Minister Rohee commends police for Bartica cocaine bust

MINISTER of Home Affairs, Clement Rohee, yesterday commended police ranks for a good job done with regard to the recent cocaine bust at Bartica.
He said, “I don’t support the view published in some sections of the media that this was luck and chance thing.”
He said the bust was the result of “alert policing”

“The policemen gathered a certain amount of information and decided to act on it, which I think is commendable”, he said.
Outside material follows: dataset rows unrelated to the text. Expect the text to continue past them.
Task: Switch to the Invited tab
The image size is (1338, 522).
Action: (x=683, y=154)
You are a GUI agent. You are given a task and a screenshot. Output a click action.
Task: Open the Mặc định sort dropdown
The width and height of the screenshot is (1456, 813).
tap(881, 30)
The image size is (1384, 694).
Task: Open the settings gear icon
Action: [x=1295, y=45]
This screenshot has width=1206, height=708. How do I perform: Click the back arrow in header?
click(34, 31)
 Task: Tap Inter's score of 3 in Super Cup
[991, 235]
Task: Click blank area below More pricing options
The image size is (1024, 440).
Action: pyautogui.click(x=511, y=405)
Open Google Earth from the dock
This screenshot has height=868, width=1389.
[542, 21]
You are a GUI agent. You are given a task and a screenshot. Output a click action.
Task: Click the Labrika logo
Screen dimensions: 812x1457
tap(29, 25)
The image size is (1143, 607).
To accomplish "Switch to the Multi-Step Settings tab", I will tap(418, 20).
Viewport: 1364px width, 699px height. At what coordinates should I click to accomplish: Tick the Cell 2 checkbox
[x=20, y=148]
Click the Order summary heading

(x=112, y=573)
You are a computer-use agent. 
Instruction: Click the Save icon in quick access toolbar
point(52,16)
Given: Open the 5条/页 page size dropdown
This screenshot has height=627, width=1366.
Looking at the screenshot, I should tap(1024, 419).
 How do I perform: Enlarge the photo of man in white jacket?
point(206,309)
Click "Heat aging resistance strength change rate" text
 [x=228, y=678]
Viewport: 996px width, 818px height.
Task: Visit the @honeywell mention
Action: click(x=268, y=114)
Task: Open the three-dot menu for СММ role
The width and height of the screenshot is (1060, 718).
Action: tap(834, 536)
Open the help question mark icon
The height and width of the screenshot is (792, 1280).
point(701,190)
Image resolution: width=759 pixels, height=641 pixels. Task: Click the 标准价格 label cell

He said, “I think it was commendable on the part of the police to discover, apprehend and interdict the individuals, who were involved in this criminal activity.”
On June 9 last, police detained a Venezuelan and four Guyanese after intercepting a vessel with an estimated 204 kilograms of cocaine at Batavia, an island located eight and a half kilometers up the Cuyuni River. The cocaine, with an estimated street value of US$5M, was found stashed in four large plastic containers on a vessel named ‘Amor’.
At about 13:00 hrs ranks from the Bartica Police Station, acting on information, mobilised a team and headed to Batavia.
The five persons on the vessel were taken to the Bartica Police Station and later transferred to the city.
In recent months, Jamaican authorities intercepted two ships that originated from Guyana with large quantities of cocaine.
On Monday, four of the five men caught in last Thursday’s drug bust at Batavia in the Cuyuni River were arraigned at the Georgetown Magistrate’s Court.
The four men, 41-year-old Deonarine Singh of Friendship, East Bank Demerara; 32-year-old Randolph ‘Fatboy’ Singh; 34-year-old Clyn Collier, of South Ruimveldt; and Garcia Luis Alberto, of Venezuela, pleaded not guilty to the offence of trafficking in narcotics.
They were remanded to prison.

The fifth suspect, Terry James, was not in court since he was hospitalized.